SELECTED PASSAGE:
<<<<
Tuesday, July 22, 2008

A10 – Preprocessing Handwritten Text

I will try to obtain an enhanced handwriting in the scanned image that appears below.

Figure 1. Scanned Image

I will try to work on a part of this image shown in Figure 2.


Figure 2. Handwriting

To obtain the handwriting, I need to eliminate the lines present. First, I obtained the Fourier transform of the image, from here I can design a filter that can remove the horizontal lines present in the image.

im1 = imread("image.jpg");
f = im2gray(im1);
ft1 = fft2(f); // takes the ft of the image
ft2 = log(fftshift(abs(ft1))); // for smaller magnitude of ft
imshow(ft2, []);

Below is the Fourier transform of the image and the filter I used.


Figure 3. FT of handwriting

Figure 4. Filter

im1 = imread('image.jpg');
im2 = imread('filter.jpg');
fprint = im2gray(im1);
filter = im2gray(im2);
ft1 = fft2(fprint); // takes the ft of the image
FP = log(fftshift(abs(ft1))); // for smaller magnitude of ft
F = fftshift(filter);
FPF = ft1.*F; // convolve the images
final = ifft(FPF);
last = real(final);
imshow(last, [ ]);


I then obtained a treated image.

Figure 5

The next step is to convert this image to a binary image.

im1 = imread("last.jpg");
im2 = im2gray(im1);
im3 = abs(1-im2bw(im2, 0.56));
imshow(im3, []);

Figure 6. Binarized Image

To be able to read the image better, each letter in the hand writing should be one pixel thick. Dilation and erosion operator can do the trick. But this depends on the choice of structure element, which can enhance or destroy the letters. For this activity, I used a rectangular structure element with a dimension of 1x3.

im1 = imread("last.jpg");
im2 = im2gray(im1);
se1 = imread("structure.jpg");
se2 = im2gray(se1);
im3 = abs(1-im2bw(im2, 0.56));
se3 = im2bw(se2,0.5);
imwrite(im3, "last1.jpg");
e = erode(im3,se3,[2,2]);
imshow(e,[]);


The resulting image is:

Figure 7. Enhanced Image

Finally, I labeled each letter.

[L,n] = bwlabel(e); //labels each component
imshow(L+1, rand(n+1,3));

Separating the handwriting from the background was hard because the region of interest overlaps with the background. But in my opinion, Figures 6 and 7 are still readable and the letters can be separated hence the attempt to enhance the image was successful.
>>>>
DATASET CONTENT:
<<<<
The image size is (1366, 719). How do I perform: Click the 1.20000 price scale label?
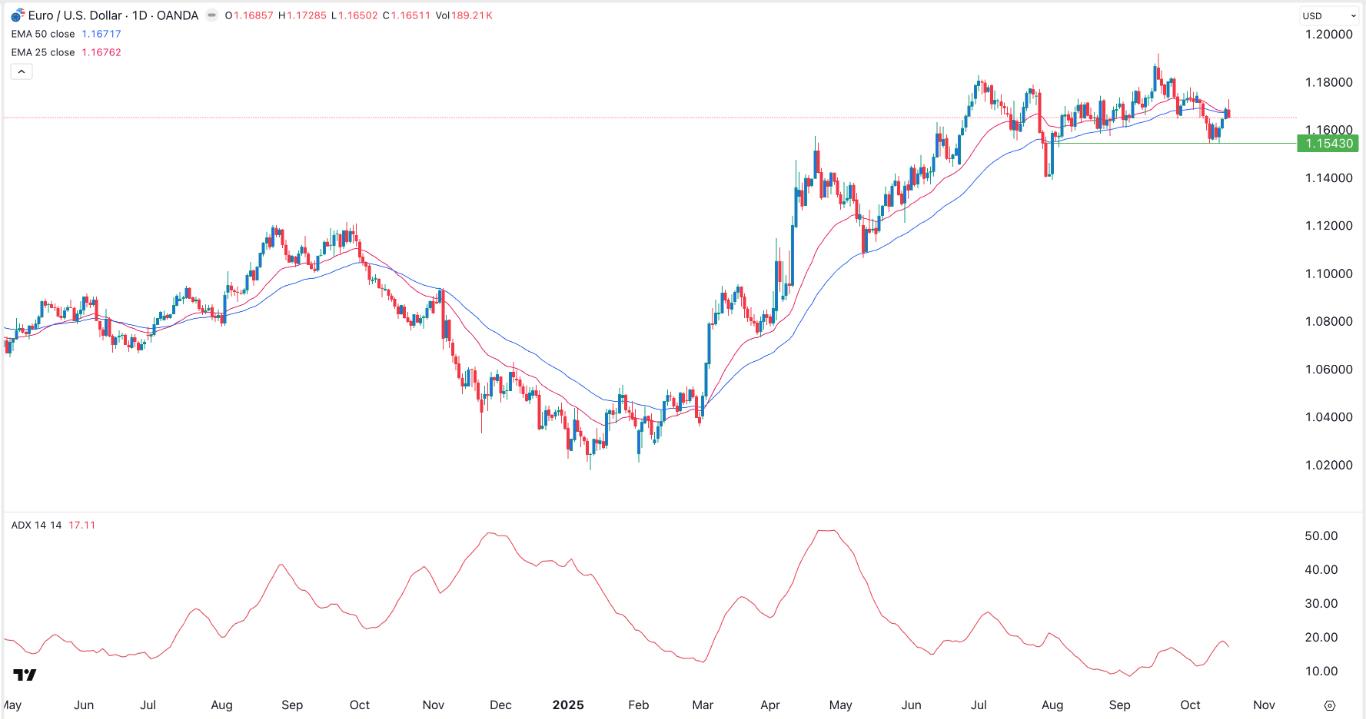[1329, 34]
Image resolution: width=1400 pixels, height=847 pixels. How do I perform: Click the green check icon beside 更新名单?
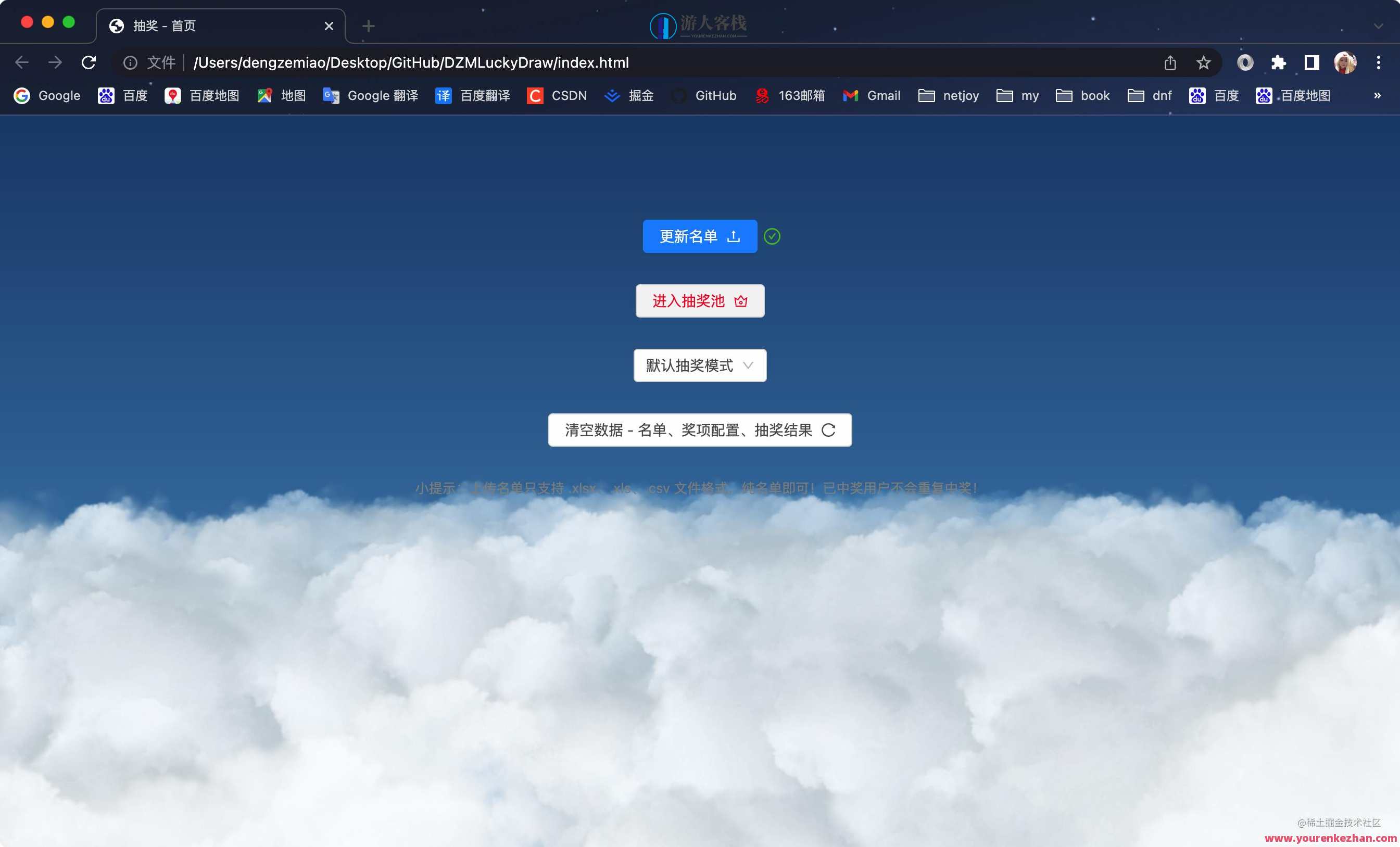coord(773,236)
>>>>
WORK TO BE COMPLETED: Could you set down, word for word, the part of the handwriting-preprocessing post above that runs from "Tuesday, July 22, 2008" up to and including "in Figure 2."?

EXERCISE RESPONSE:
Tuesday, July 22, 2008

A10 – Preprocessing Handwritten Text

I will try to obtain an enhanced handwriting in the scanned image that appears below.

Figure 1. Scanned Image

I will try to work on a part of this image shown in Figure 2.